Mike,
Another great picture documenting your hunt.
I made it out Monday with my buddy and we only managed two birds out of a covey(10 birds) and 1/2(4 birds). The high for the day was about 20 deg and it was blowing 20 knots. We didn't get a point on either covey rise and the birds were in the thickest cover possible. I did manage to drop one bird at about 45 yards with the tight barrel of the 16ga G grade, missed a single that I had a 1/2 second window on and killed a rabbit (3 shots fired all day). My friends English Setter had a nice point on a woodcock(timberdoodle) but they are out of season. My young GSP(13 months) did not do nearly as well with the wild birds as with the pen raised birds he has been worked on. He hunted for 7 hours though and never lost interest. He sleep for two days afterward and my wife thought I had killed him.
Of course I forgot to bring a camera. I wish I had a picture as it was the first wild quail I shot in Maryland since about 1988.
I am supposed to go perserve hunting on Sunday and I am thinking about taking a DE damascus or EE steel (both 12 gauge) and giving the 16ga. a rest. I will try to remember the camera.
Keep the pictures coming. I love to see the hunting scenes with Lefever guns.

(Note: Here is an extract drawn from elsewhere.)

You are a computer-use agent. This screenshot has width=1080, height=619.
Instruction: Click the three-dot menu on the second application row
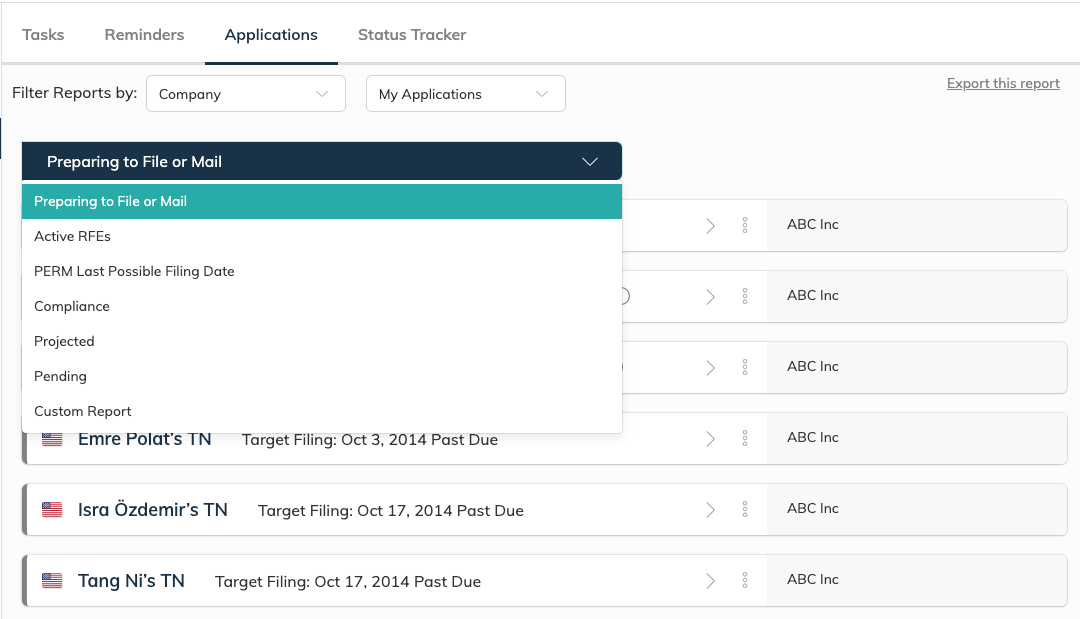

I WILL make it to Saskatchewan someday to hunt huns and sharptails. I have only ever shot a few huns about 15 years ago in S. Dakota and thought they were great gamebirds. I even managed to shoot a double on one covey(LUCK!) and really got a swollen head. They are sort of like a overgrow turbocharged bobwhites in open cover.
Keep me in mind if you decide to sell the F grade pictured. You really don't need three 16ga. Lefevers. Might as well spread the wealth!